┌────────
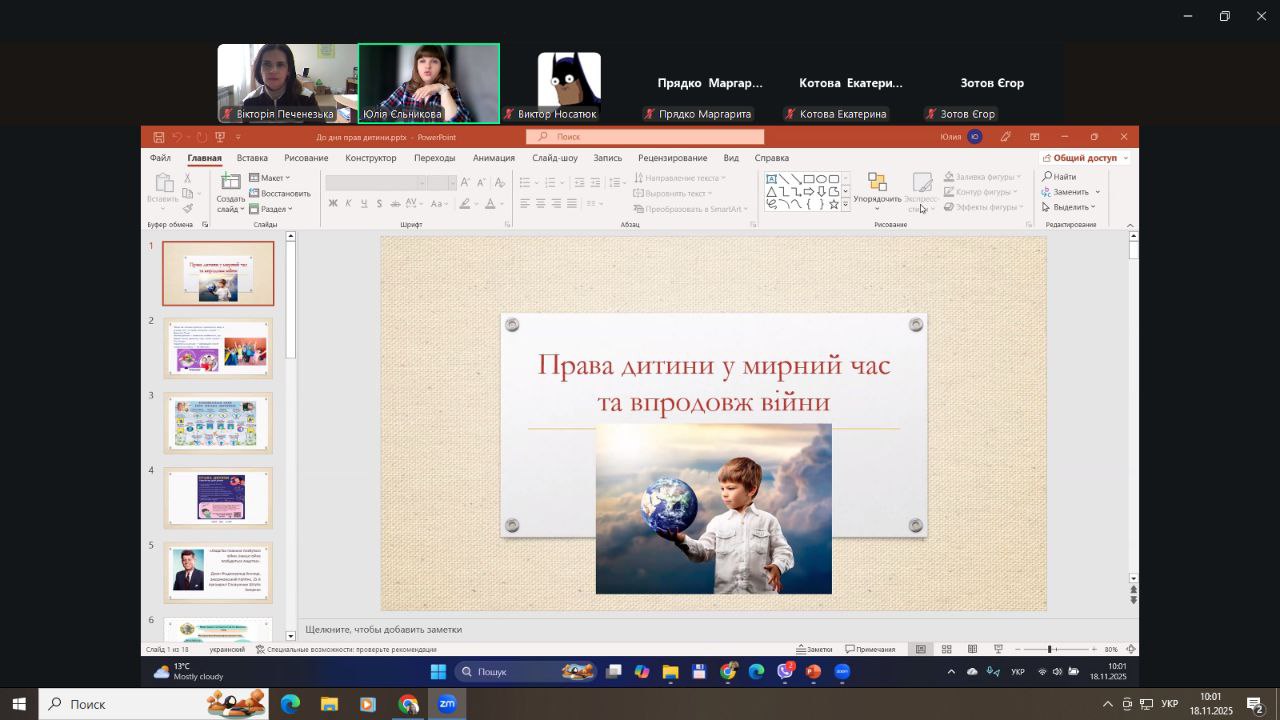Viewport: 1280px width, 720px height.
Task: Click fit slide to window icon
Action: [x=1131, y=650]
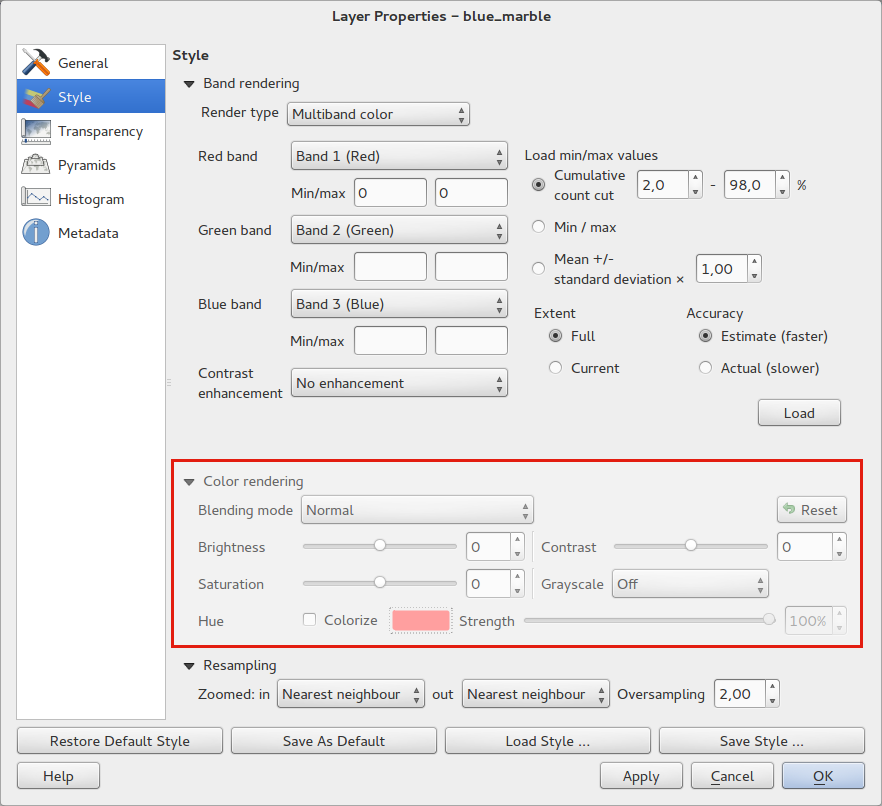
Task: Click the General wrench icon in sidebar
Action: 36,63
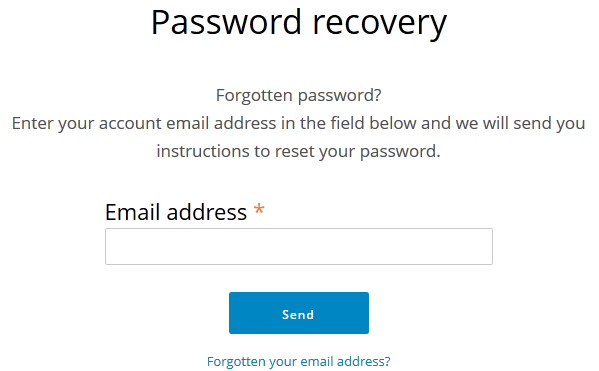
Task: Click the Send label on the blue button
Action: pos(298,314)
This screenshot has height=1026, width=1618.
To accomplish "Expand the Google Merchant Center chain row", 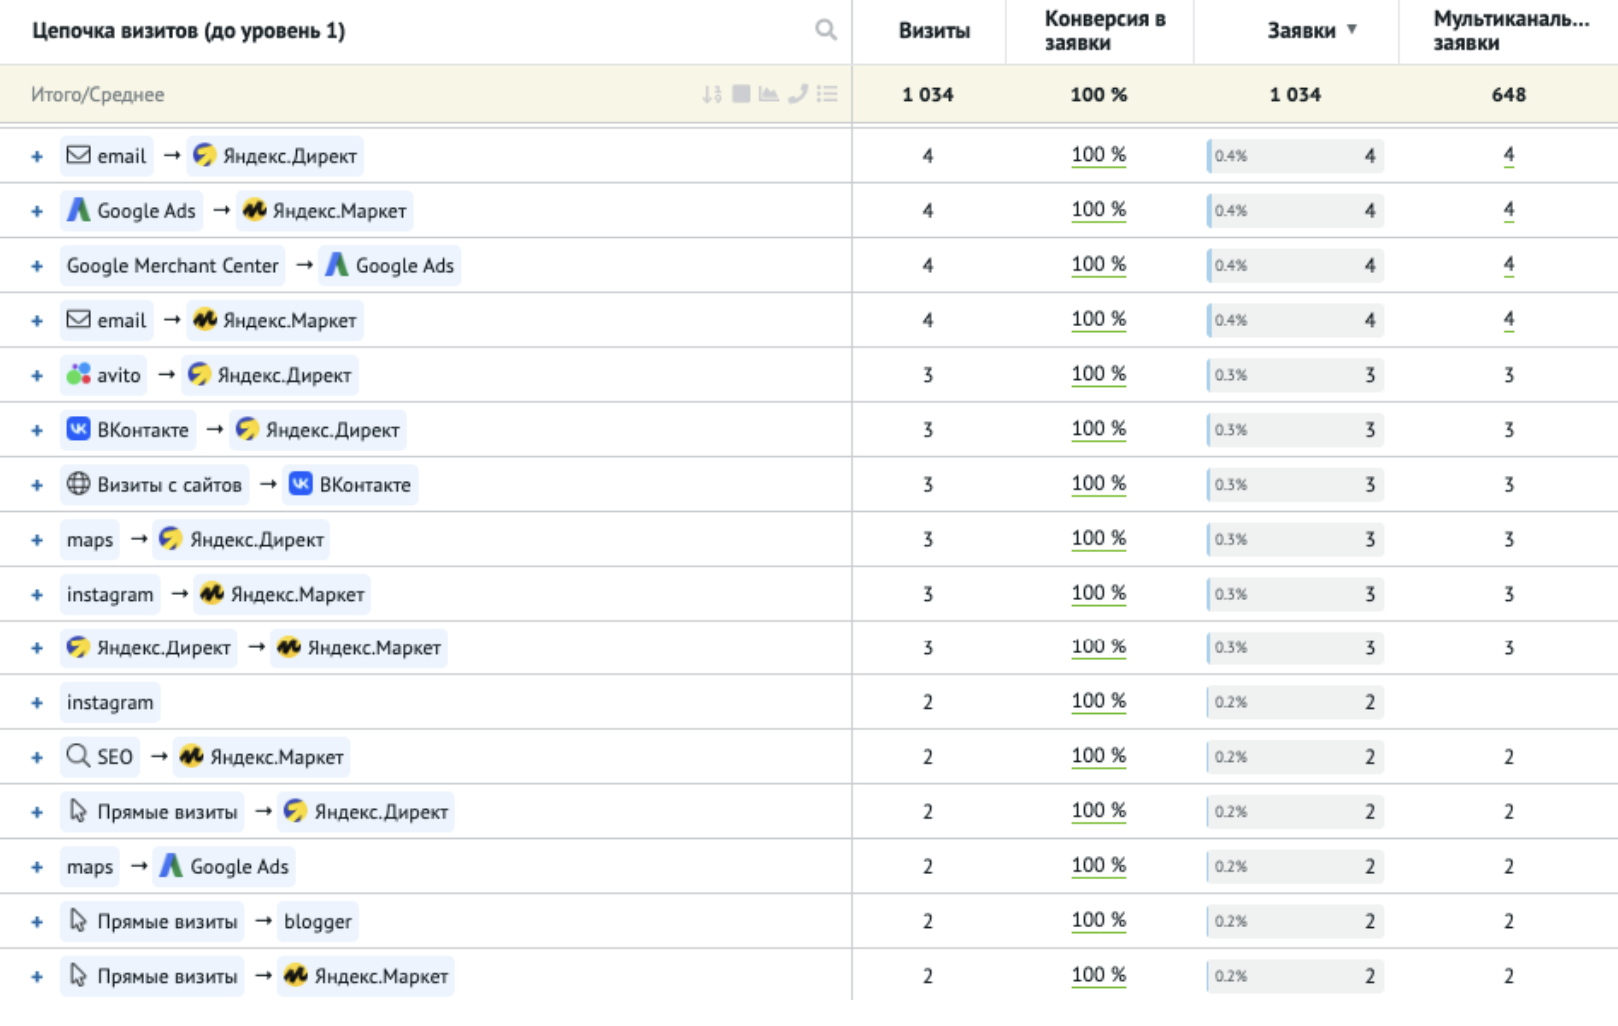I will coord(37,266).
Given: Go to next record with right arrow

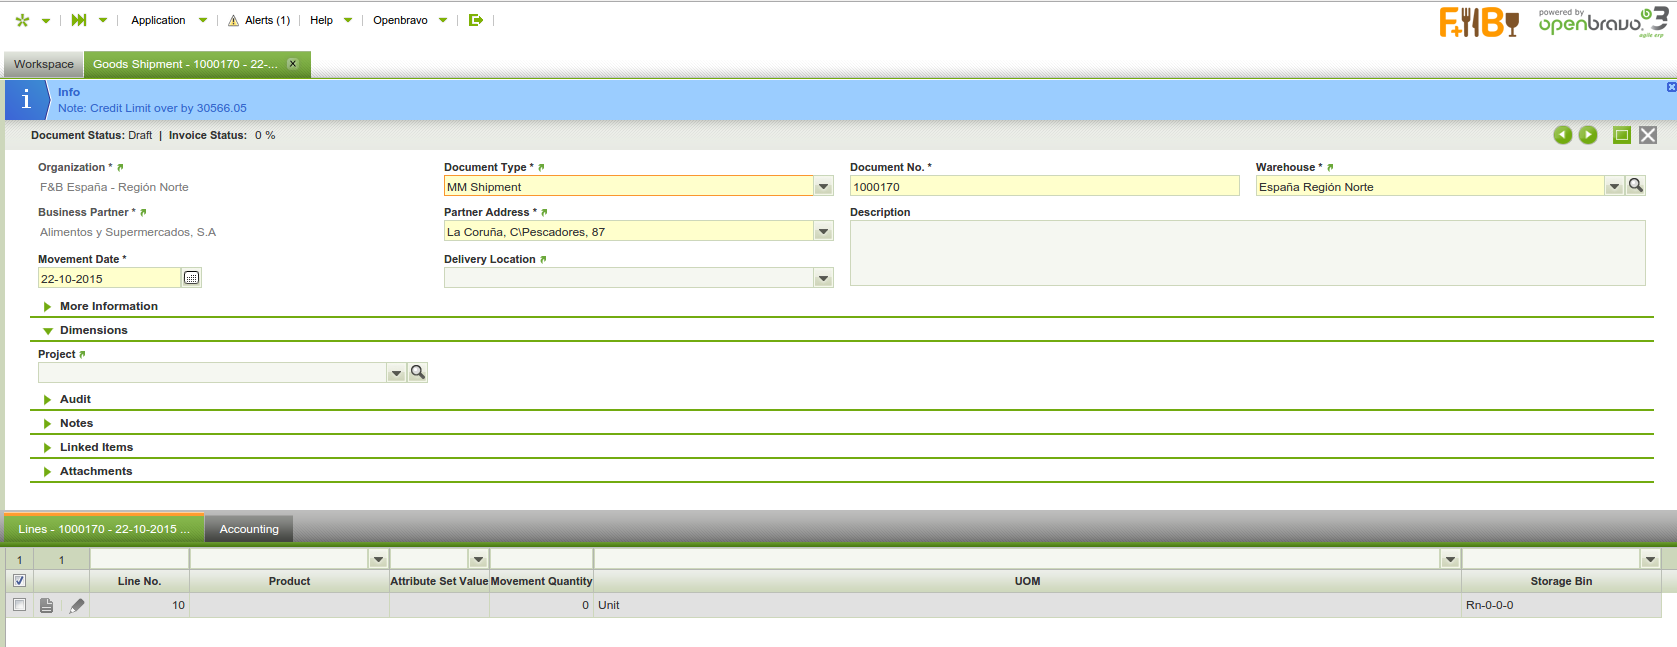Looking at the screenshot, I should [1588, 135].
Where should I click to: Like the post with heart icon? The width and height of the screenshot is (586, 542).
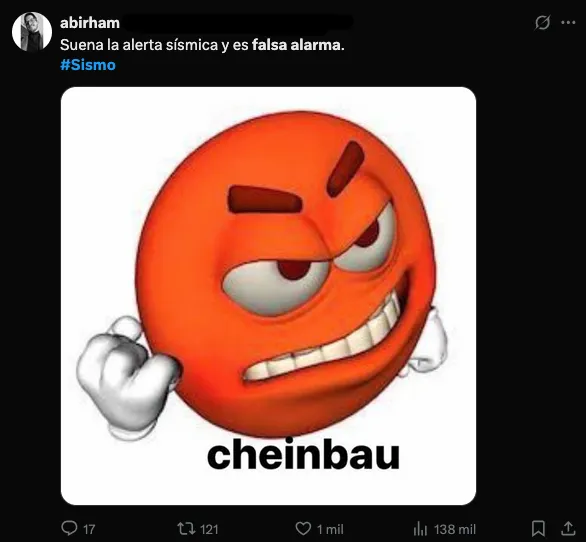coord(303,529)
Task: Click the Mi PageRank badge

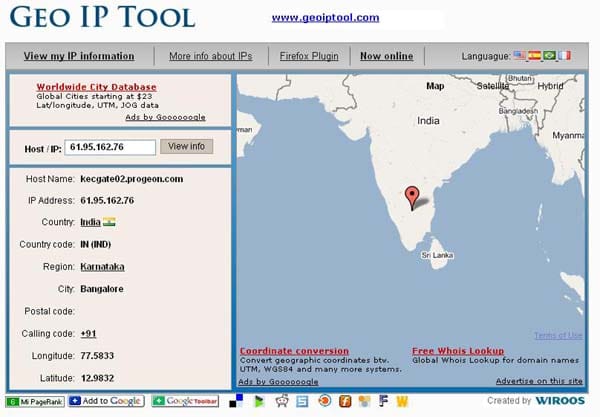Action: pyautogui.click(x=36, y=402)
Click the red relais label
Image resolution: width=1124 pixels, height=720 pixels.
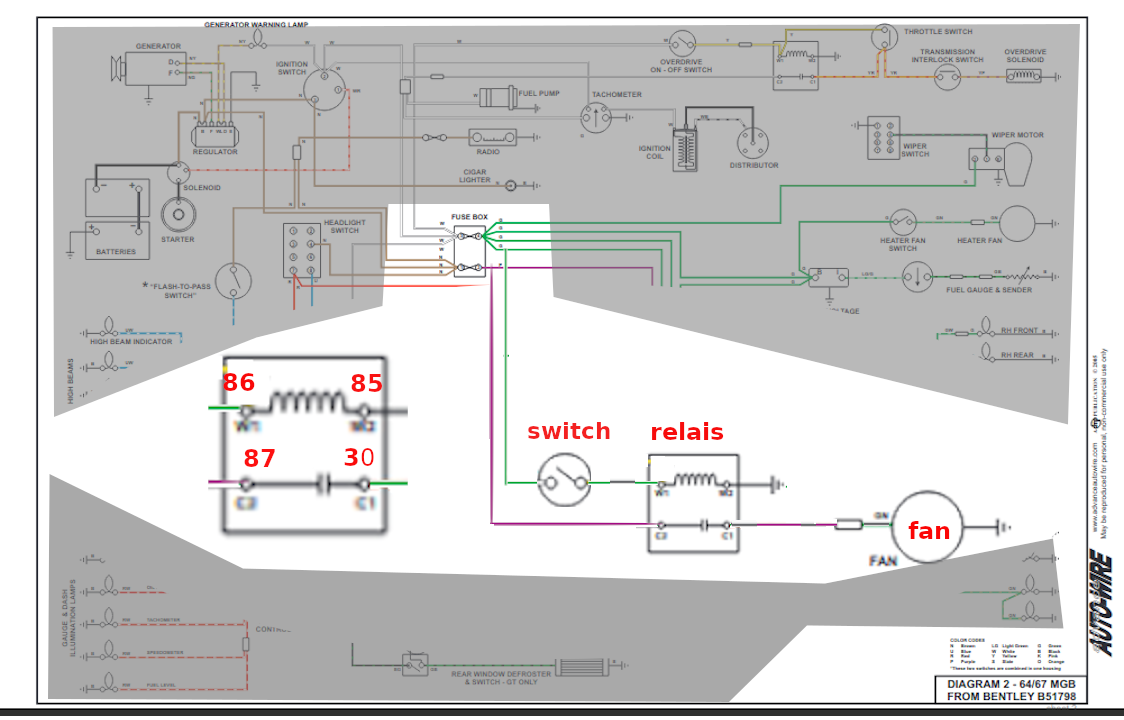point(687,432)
└────────
• _Problem statement_: Leaving out the pictures, please transcribe exactly the lines from the one that holds "Where should I" through the last line of the entries above, both included.

• _Output of the task_:
Where should I click to: Like the post with heart icon? The width and height of the screenshot is (586, 542).
coord(303,529)
Task: Click the Mi PageRank badge

Action: pyautogui.click(x=36, y=402)
Click the red relais label
Image resolution: width=1124 pixels, height=720 pixels.
point(687,432)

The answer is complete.